Often at work, we will pull data from an upstream system into a delta table, delete the matching rows in the main table and insert the updated rows. This works great and is fast but has a major assumption : That the rows from the upstream system will NEVER disappear.
-- ============================================================================
-- How to Delete Rows That do not Exist in Another Table
--
-- Often at work, we will pull data from an upstream system into a delta table,
-- delete the matching rows in the main table and insert the updated rows. This
-- works great and is fast but has a major assumption : That the rows from the
-- upstream system will NEVER disappear.
--
-- As part of a process I am working on, I needed to be able to the delta table
-- run but then remove any rows that disappeared from the upstream system. Below
-- are a few ways you can do this. I suggest you use the first as it is the most
-- efficient of the three assuming you have a index on your key columns.

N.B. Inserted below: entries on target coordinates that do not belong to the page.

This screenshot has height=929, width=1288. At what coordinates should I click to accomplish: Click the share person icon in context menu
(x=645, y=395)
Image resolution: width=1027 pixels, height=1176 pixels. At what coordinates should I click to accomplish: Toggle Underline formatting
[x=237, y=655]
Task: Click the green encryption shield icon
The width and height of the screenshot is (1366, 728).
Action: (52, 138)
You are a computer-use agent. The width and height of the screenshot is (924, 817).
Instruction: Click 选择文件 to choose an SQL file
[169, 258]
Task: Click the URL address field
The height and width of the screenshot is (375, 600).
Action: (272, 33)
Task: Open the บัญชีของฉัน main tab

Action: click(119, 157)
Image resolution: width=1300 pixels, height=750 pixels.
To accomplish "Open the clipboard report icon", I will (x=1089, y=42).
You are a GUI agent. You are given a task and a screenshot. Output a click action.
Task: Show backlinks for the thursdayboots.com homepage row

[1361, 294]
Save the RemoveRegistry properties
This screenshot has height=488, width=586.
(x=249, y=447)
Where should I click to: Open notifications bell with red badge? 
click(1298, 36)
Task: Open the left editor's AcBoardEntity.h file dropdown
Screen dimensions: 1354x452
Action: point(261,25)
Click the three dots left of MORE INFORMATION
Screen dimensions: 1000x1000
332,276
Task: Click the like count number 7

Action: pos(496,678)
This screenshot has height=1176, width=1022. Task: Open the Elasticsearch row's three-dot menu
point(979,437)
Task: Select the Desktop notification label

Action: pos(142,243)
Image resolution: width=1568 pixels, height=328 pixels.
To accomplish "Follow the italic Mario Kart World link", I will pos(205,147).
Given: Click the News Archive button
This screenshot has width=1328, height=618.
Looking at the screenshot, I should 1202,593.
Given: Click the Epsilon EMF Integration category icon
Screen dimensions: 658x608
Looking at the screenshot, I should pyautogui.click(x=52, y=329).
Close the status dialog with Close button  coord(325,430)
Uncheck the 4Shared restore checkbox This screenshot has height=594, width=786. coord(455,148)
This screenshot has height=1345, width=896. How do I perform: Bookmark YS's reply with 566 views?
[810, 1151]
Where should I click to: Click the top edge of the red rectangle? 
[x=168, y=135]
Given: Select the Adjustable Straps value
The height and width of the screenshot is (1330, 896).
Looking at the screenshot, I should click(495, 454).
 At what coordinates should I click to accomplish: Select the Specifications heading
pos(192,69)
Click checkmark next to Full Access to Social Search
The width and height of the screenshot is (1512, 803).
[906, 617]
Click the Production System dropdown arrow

-- ============================================================================
--
-- Using LEFT JOIN/IS NULL:
DELETE FROM BLOB b
LEFT JOIN FILES f ON f.id = b.fileid
WHERE f.id IS NULL;
--
-- Using NOT EXISTS:
DELETE FROM BLOB
WHERE NOT EXISTS(
SELECT NULL FROM FILES f
WHERE f.id = fileid
);
--
-- Using NOT IN:
DELETE FROM BLOB
WHERE fileid NOT IN (
SELECT f.id FROM FILES f);